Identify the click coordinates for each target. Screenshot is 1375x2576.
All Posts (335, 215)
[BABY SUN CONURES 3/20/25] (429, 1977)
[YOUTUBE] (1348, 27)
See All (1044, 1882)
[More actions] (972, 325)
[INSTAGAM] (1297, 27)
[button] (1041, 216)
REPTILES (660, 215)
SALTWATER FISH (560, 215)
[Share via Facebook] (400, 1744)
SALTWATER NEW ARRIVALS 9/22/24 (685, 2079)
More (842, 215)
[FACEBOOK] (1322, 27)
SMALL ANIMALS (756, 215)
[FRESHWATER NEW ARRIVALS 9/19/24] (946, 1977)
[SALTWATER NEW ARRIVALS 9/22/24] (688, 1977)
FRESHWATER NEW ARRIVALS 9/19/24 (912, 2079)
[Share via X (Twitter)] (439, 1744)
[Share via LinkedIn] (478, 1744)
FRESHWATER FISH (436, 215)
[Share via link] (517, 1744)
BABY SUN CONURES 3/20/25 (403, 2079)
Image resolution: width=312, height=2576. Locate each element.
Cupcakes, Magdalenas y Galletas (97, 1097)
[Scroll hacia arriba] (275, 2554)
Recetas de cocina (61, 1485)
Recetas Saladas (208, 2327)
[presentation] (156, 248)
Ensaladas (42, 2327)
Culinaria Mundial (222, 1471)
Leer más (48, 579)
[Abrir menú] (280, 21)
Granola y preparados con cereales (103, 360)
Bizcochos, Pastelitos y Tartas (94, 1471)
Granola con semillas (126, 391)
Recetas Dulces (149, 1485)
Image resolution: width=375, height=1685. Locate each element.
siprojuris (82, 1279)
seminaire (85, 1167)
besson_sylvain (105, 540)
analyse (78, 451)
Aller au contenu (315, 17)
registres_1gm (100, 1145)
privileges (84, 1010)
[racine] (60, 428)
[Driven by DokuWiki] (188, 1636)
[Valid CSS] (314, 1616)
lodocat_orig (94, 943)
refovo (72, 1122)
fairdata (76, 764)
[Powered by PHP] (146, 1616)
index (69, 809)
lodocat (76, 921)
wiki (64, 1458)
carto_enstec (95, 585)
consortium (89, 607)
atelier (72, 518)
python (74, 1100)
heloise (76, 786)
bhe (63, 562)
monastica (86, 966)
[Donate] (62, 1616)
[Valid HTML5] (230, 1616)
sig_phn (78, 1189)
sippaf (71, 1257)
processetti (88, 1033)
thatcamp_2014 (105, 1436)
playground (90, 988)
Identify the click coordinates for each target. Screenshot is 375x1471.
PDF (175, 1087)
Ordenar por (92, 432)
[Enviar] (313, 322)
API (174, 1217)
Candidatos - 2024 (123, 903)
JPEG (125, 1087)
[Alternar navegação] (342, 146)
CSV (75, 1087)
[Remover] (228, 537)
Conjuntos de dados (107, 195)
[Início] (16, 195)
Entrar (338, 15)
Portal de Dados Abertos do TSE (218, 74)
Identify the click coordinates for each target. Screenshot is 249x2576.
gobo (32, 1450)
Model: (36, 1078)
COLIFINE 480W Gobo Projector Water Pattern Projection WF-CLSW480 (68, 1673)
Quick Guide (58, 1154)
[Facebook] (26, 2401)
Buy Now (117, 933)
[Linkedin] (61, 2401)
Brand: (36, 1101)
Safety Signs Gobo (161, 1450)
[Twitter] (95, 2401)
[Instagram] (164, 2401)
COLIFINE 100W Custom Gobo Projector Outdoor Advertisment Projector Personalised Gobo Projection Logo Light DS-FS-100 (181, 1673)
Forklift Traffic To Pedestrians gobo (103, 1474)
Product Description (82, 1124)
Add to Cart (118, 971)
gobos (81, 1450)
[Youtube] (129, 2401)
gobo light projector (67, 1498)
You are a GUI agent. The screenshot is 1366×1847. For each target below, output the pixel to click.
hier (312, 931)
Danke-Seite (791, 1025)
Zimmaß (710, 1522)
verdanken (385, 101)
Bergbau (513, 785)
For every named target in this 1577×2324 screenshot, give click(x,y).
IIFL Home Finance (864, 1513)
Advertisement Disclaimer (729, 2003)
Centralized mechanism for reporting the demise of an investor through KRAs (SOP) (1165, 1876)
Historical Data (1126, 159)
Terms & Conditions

* _TASK PROMPT_
Starting with the first line of the listing, output each line exactly until you have included the one containing "Culinaria Mundial (222, 1471)".

* _ANSWER SPACE_
Identify the click coordinates for each target. Screenshot is 1375x2576.
All Posts (335, 215)
[BABY SUN CONURES 3/20/25] (429, 1977)
[YOUTUBE] (1348, 27)
See All (1044, 1882)
[More actions] (972, 325)
[INSTAGAM] (1297, 27)
[button] (1041, 216)
REPTILES (660, 215)
SALTWATER FISH (560, 215)
[Share via Facebook] (400, 1744)
SALTWATER NEW ARRIVALS 9/22/24 (685, 2079)
More (842, 215)
[FACEBOOK] (1322, 27)
SMALL ANIMALS (756, 215)
[FRESHWATER NEW ARRIVALS 9/19/24] (946, 1977)
[SALTWATER NEW ARRIVALS 9/22/24] (688, 1977)
FRESHWATER NEW ARRIVALS 9/19/24 (912, 2079)
[Share via X (Twitter)] (439, 1744)
[Share via LinkedIn] (478, 1744)
FRESHWATER FISH (436, 215)
[Share via link] (517, 1744)
BABY SUN CONURES 3/20/25 (403, 2079)
Image resolution: width=312, height=2576. Locate each element.
Cupcakes, Magdalenas y Galletas (97, 1097)
[Scroll hacia arriba] (275, 2554)
Recetas de cocina (61, 1485)
Recetas Saladas (208, 2327)
[presentation] (156, 248)
Ensaladas (42, 2327)
Culinaria Mundial (222, 1471)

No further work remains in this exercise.